On Router PE2, configure LDP:

[edit protocols]ldp {interface so-0/0/0.0;}[edit interfaces]so-0/0/1 {unit 0 {family mpls;}}

On Router P1, configure LDP:

[edit protocols]ldp {interface so-1/0/0.0;interface lo0;}

On Router P3, configure LDP:

[edit protocols]ldp {interface lo0;interface so-0/0/0.0;}

On Router P2, although you do not need to configure LDP, you can optionally configure it to provide a fallback LDP path in case the RSVP LSP becomes nonoperational:

[edit protocols]ldp {interface so-1/1/0.0;interface at-2/0/0.0;}

Enabling RSVP and MPLS on the P Router

On the P Router P2 you must configure RSVP and MPLS because this router exists on the MPLS LSP path between the P Routers P1 and P3:

[edit]protocols {rsvp {interface so-1/1/0.0;interface at-2/0/0.0;}mpls {interface so-1/1/0.0;interface at-2/0/0.0;}}

Configuring the MPLS LSP Tunnel Between the P Routers

In this configuration example, LDP is tunneled over an RSVP LSP. Therefore, in addition to configuring RSVP, you must enable traffic engineering support in an IGP, and you must create an MPLS LSP to tunnel the LDP traffic.

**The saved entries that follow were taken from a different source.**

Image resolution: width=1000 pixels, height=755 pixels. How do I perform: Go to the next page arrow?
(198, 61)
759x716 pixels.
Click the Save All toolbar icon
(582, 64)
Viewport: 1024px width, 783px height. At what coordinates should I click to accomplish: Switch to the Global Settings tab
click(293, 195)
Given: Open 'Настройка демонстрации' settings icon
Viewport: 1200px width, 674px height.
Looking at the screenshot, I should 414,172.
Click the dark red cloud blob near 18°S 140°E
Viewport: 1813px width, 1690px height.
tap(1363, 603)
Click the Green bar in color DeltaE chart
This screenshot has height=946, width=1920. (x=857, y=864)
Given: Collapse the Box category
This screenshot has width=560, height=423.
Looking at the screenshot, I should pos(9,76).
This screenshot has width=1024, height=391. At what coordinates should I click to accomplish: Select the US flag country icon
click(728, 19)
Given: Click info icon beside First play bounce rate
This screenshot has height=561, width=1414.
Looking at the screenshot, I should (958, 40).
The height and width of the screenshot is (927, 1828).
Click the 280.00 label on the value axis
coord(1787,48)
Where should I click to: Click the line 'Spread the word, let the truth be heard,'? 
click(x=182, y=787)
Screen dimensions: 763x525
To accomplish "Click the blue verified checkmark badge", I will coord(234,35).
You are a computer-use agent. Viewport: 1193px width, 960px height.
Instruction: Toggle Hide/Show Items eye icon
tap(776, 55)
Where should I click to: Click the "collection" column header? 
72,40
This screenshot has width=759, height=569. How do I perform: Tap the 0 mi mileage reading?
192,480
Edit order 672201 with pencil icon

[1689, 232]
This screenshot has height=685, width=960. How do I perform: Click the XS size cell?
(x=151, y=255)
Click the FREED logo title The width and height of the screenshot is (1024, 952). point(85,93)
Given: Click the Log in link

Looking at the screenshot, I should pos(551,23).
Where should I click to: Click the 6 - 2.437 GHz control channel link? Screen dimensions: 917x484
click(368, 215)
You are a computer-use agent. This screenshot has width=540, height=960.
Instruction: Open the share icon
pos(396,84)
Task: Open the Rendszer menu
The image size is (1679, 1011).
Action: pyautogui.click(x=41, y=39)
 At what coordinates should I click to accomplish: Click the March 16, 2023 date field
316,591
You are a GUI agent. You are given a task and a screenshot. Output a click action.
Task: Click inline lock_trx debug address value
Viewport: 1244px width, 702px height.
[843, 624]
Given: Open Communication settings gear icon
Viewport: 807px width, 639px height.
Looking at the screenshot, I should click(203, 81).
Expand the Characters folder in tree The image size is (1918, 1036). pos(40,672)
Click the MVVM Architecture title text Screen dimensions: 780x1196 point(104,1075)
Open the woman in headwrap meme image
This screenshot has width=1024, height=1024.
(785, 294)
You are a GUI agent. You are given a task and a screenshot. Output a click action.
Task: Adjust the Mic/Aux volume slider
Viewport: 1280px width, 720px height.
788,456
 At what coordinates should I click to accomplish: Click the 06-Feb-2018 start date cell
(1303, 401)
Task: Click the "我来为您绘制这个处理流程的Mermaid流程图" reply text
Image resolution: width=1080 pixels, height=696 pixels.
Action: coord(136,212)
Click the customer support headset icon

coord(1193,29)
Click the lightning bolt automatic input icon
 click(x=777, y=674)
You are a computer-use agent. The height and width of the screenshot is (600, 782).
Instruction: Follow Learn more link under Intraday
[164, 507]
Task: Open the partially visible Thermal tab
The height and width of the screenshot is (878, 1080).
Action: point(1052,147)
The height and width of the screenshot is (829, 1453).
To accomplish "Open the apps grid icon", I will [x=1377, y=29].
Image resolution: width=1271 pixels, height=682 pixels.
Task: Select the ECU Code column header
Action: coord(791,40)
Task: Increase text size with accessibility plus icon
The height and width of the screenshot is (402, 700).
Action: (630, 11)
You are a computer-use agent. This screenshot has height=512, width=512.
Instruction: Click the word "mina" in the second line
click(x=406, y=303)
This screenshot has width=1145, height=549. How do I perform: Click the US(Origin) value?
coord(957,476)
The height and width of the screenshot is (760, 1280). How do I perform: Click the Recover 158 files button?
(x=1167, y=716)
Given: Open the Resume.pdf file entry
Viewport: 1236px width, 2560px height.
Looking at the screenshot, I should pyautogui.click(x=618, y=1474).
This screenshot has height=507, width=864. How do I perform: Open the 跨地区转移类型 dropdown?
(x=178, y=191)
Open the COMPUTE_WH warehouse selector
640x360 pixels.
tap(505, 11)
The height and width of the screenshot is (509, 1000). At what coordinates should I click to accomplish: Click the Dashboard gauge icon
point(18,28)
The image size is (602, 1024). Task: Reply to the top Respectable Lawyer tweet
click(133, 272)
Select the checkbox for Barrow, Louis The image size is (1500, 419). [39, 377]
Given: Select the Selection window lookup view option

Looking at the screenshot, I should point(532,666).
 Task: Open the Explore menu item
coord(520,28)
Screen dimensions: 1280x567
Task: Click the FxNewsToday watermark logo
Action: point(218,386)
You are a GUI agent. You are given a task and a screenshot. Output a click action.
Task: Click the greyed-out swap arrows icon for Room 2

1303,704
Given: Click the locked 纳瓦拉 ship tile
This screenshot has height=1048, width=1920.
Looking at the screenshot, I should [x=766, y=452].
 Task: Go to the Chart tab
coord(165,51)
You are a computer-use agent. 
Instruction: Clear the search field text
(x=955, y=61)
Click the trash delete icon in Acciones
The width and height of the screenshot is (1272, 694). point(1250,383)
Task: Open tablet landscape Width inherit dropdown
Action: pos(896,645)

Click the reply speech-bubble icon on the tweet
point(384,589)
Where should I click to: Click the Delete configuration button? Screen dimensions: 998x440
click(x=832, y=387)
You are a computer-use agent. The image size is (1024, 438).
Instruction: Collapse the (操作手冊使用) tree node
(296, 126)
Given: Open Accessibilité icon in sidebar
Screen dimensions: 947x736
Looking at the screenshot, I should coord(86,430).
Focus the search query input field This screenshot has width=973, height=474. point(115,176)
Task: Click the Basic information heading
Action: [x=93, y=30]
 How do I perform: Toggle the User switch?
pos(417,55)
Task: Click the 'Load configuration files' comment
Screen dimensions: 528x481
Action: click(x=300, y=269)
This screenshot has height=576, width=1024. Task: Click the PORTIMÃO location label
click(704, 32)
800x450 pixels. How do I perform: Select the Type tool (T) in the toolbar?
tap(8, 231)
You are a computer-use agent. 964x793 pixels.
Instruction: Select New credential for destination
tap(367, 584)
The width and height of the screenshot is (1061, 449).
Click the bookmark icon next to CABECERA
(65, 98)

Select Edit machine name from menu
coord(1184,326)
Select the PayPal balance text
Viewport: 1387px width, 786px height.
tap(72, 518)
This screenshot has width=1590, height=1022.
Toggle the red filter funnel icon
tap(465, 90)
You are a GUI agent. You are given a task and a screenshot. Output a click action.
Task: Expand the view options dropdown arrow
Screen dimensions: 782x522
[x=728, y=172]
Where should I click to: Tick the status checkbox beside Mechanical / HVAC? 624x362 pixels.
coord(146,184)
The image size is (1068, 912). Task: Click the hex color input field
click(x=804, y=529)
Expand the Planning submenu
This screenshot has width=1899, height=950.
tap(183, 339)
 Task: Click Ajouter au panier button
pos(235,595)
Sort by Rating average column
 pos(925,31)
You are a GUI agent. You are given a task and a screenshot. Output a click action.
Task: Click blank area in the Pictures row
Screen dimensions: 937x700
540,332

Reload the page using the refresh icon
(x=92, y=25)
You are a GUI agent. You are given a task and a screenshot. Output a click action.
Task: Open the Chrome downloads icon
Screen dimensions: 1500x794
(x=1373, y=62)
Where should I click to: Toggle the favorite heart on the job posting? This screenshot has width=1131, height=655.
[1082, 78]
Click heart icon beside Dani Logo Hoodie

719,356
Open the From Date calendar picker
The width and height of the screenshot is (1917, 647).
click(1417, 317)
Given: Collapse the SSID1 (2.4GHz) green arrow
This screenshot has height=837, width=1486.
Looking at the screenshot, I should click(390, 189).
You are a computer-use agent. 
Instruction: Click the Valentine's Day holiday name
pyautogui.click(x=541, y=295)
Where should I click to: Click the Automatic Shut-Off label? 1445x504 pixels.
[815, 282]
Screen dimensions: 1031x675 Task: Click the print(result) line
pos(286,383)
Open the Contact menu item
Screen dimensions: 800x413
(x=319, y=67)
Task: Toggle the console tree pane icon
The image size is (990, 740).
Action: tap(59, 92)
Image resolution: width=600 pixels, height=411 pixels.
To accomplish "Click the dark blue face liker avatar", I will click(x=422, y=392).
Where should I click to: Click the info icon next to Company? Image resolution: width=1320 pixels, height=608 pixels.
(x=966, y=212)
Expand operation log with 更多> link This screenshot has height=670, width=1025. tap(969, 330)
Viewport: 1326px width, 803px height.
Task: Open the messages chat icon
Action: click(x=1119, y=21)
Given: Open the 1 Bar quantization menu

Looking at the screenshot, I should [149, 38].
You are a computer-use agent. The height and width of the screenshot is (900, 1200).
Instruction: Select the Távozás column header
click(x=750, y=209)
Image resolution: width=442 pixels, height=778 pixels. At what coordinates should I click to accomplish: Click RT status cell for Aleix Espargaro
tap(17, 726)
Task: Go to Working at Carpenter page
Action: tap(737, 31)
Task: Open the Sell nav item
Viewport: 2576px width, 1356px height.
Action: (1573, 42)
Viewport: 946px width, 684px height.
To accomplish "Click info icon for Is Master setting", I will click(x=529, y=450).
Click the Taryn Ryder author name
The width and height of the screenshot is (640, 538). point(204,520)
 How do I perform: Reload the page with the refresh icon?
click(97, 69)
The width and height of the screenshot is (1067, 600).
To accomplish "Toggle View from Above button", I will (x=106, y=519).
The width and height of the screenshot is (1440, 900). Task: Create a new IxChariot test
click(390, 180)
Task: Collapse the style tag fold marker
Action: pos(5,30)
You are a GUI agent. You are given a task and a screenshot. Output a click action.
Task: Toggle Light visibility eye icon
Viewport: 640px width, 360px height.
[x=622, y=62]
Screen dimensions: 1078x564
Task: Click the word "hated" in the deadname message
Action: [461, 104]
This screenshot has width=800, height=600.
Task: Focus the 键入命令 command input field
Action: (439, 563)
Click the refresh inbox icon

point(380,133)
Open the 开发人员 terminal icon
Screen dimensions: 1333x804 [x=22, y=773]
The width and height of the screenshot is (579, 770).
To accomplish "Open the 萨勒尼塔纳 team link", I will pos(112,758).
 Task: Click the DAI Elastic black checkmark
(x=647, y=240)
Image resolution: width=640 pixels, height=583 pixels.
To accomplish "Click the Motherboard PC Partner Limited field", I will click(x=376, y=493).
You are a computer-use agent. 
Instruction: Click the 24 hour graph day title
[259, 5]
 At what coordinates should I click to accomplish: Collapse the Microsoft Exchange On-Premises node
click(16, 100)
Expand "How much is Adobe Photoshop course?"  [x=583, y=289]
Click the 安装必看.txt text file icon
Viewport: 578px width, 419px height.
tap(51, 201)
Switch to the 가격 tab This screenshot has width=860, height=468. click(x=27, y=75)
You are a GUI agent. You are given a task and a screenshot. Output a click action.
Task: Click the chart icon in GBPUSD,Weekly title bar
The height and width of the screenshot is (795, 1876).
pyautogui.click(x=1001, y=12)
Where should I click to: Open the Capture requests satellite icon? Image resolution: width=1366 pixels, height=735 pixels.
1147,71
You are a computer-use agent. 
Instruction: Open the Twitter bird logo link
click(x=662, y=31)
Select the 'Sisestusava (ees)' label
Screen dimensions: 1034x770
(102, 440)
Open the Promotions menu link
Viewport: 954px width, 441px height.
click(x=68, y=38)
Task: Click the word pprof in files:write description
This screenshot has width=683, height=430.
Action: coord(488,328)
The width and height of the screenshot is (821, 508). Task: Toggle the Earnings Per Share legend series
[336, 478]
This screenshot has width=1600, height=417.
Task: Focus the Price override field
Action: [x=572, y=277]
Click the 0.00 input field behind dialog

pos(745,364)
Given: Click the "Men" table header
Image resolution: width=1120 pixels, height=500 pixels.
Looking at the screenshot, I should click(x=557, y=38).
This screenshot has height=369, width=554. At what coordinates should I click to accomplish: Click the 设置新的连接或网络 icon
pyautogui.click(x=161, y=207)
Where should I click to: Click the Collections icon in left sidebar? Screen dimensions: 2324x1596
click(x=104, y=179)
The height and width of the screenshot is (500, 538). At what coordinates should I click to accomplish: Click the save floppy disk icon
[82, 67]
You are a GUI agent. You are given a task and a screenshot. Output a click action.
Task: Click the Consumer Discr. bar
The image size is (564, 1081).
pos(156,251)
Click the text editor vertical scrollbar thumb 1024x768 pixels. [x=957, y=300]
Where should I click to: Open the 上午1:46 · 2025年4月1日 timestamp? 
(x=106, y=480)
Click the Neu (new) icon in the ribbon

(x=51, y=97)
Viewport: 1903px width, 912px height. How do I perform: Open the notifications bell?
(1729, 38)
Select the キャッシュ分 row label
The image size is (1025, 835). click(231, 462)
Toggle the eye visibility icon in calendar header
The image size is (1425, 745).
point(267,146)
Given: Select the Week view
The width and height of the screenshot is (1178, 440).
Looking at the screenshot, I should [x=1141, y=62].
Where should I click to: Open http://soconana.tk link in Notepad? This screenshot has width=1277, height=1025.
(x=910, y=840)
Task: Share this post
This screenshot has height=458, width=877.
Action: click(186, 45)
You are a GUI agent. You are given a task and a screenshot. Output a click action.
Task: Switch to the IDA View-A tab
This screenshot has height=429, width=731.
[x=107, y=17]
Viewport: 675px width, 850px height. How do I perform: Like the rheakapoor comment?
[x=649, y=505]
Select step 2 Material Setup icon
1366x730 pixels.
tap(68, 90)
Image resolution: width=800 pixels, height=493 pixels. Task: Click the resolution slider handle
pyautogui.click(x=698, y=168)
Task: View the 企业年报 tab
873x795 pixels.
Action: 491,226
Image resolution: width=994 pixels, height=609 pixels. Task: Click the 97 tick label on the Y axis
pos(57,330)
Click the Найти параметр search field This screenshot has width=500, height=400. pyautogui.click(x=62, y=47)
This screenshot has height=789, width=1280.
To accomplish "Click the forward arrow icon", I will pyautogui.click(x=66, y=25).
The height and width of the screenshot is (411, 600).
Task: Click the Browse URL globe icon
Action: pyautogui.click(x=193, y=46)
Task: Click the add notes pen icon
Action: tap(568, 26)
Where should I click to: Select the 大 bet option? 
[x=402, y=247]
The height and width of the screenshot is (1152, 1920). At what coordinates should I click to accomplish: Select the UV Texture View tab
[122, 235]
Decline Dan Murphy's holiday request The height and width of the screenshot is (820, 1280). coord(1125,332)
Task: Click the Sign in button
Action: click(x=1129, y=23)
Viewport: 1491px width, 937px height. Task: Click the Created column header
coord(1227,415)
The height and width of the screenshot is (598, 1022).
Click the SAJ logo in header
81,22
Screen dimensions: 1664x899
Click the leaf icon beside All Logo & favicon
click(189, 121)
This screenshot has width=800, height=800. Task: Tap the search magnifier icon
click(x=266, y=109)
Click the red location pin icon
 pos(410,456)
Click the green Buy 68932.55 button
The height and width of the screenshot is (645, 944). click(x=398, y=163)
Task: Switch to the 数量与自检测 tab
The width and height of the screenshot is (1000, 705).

On Router P1, enable RSVP and configure one end of the MPLS LSP tunnel. In this example, traffic engineering support is enabled for OSPF, and you configure MPLS on the interfaces to the LSP and to Router PE1. In the to statement, you specify the loopback address of Router P3.

[edit]protocols {rsvp {interface so-1/0/1.0;}mpls {label-switched-path P1-to-P3 {to 10.255.100.1;ldp-tunneling;}interface so-1/0/0.0;interface so-1/0/1.0;}ospf {traffic-engineering;area 0.0.0.0 {interface so-1/0/0.0;interface so-1/0/1.0;}}}

On Router P3, enable RSVP and configure the other end of the MPLS LSP tunnel. Again, traffic engineering support is enabled for OSPF, and you configure MPLS on the interfaces to the LSP and to Router PE2. In the to statement, you specify the loopback address of Router P1.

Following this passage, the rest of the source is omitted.